++++ Given records ++++
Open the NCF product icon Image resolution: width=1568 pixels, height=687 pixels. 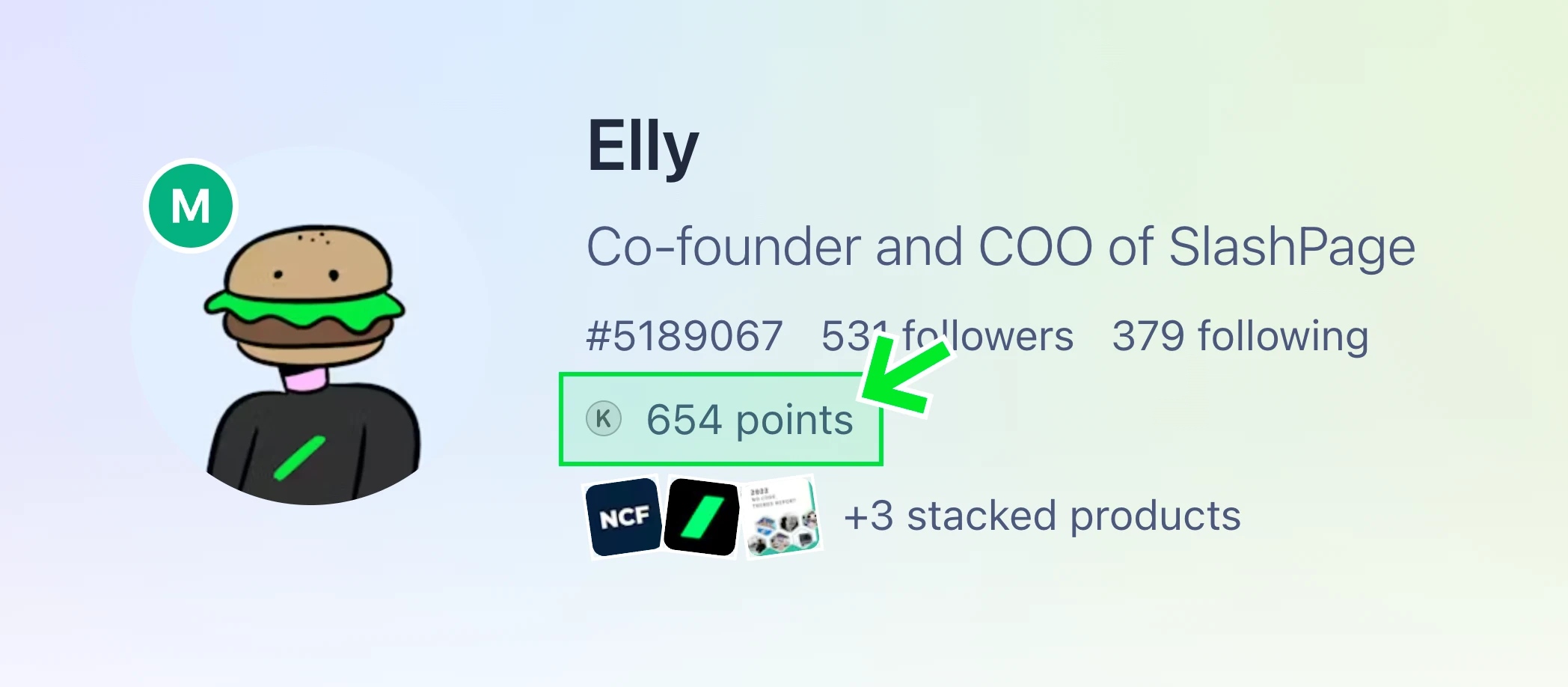pyautogui.click(x=624, y=517)
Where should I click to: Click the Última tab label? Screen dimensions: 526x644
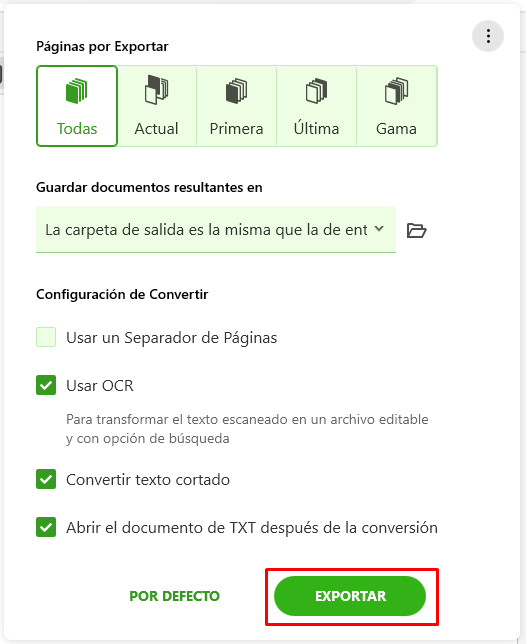pos(316,129)
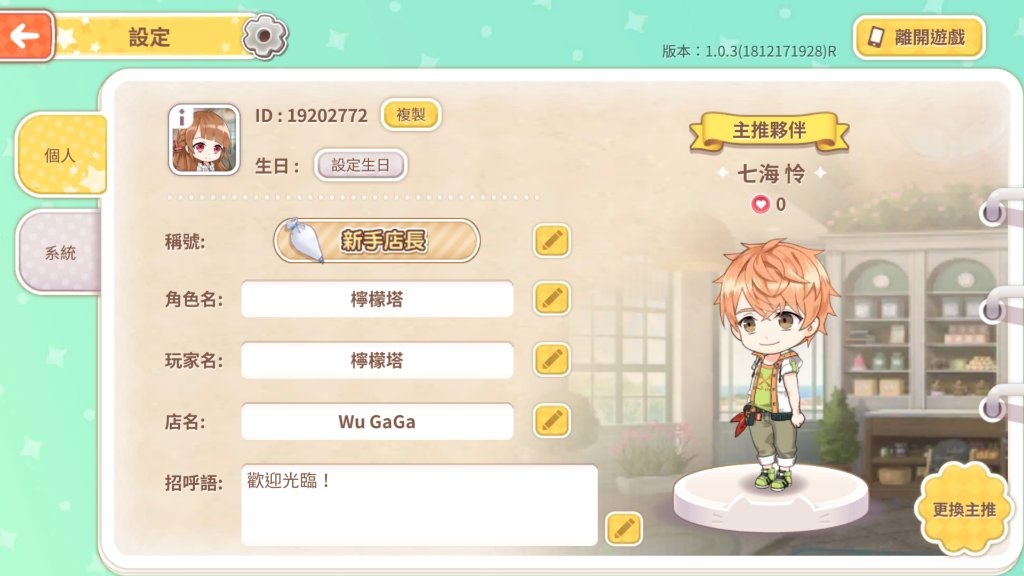
Task: Click the 更換主推 button
Action: click(x=964, y=509)
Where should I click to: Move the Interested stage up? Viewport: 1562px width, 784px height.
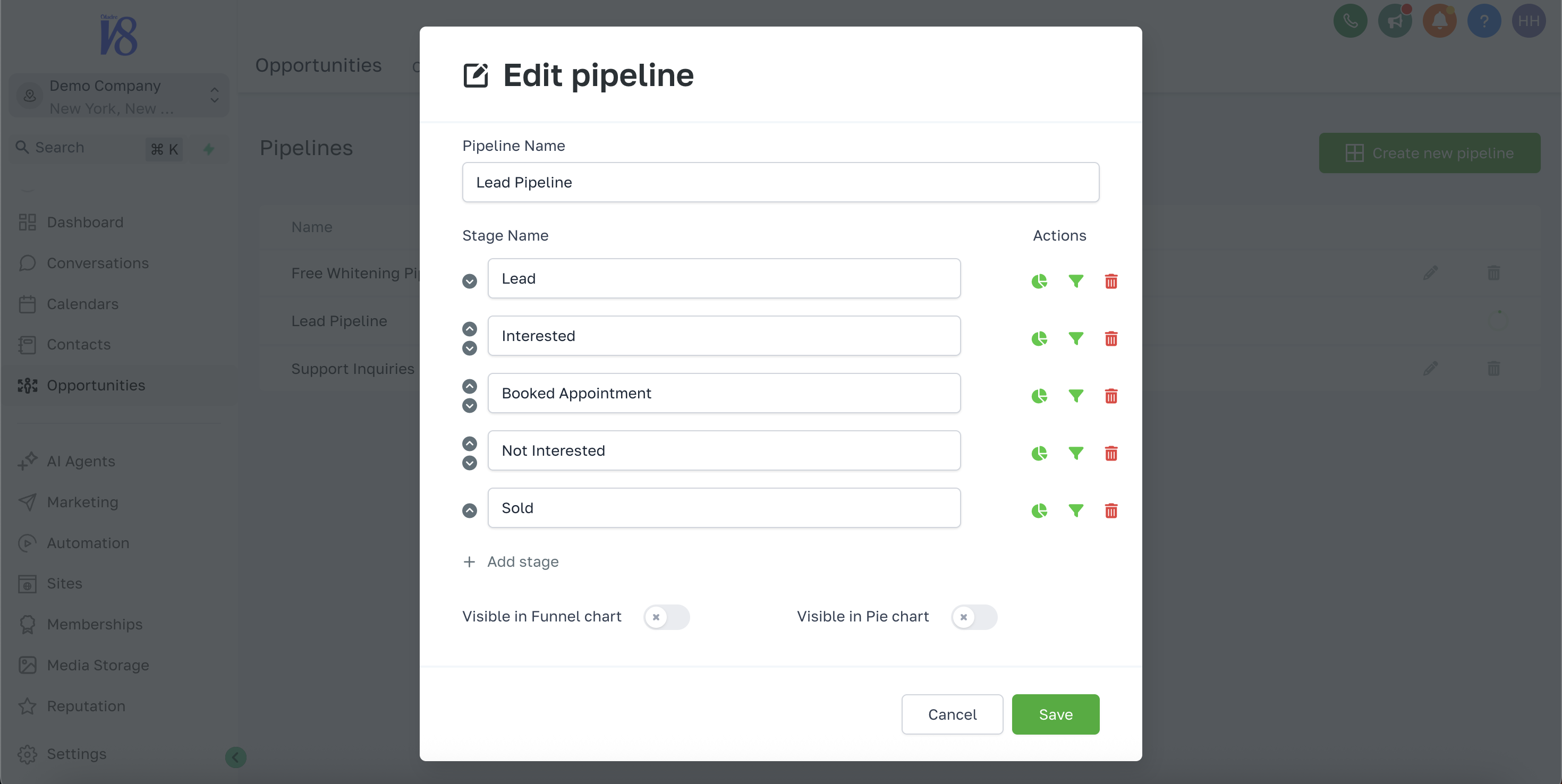469,329
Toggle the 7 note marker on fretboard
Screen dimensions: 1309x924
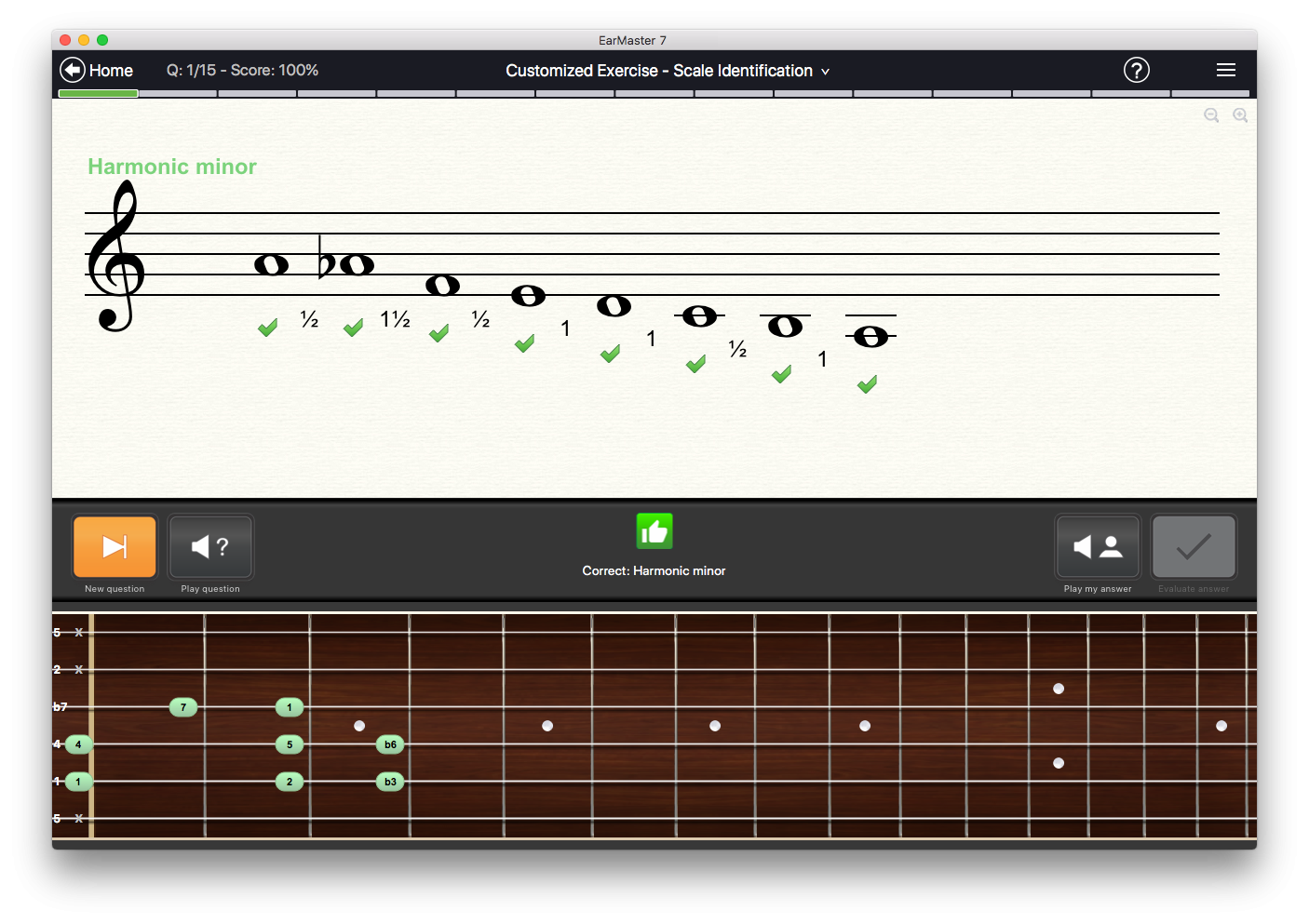(x=183, y=707)
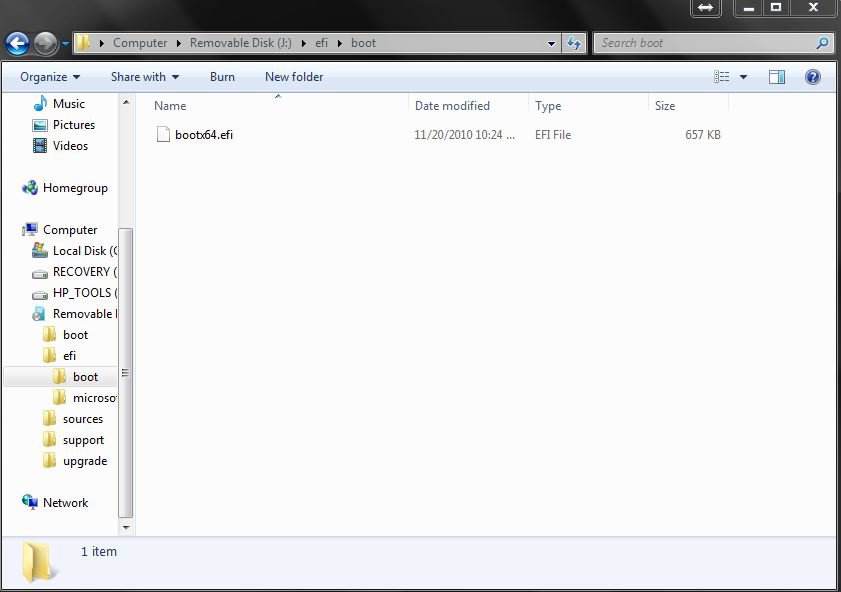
++++
• Task brief
Copy out the lines from the one containing "Toggle the 7 note marker on fretboard" through the end of the records, inclusive, without the pictures.

• Exercise answer
Toggle the 7 note marker on fretboard
Screen dimensions: 1309x924
(x=183, y=707)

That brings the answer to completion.